— BEGIN Available records —

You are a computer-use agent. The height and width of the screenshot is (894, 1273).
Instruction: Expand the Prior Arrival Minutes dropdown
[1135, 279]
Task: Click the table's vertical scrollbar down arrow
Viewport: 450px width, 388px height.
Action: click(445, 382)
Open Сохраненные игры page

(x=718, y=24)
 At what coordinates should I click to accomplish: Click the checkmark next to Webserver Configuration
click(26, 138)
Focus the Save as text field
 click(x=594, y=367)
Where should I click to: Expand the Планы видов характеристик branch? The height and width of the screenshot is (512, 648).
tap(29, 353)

— END Available records —

Convert the items from the first line through the line containing "(x=718, y=24)" into a numbered list, and leave out any blank lines.

1. You are a computer-use agent. The height and width of the screenshot is (894, 1273).
2. Instruction: Expand the Prior Arrival Minutes dropdown
3. [1135, 279]
4. Task: Click the table's vertical scrollbar down arrow
5. Viewport: 450px width, 388px height.
6. Action: click(445, 382)
7. Open Сохраненные игры page
8. (x=718, y=24)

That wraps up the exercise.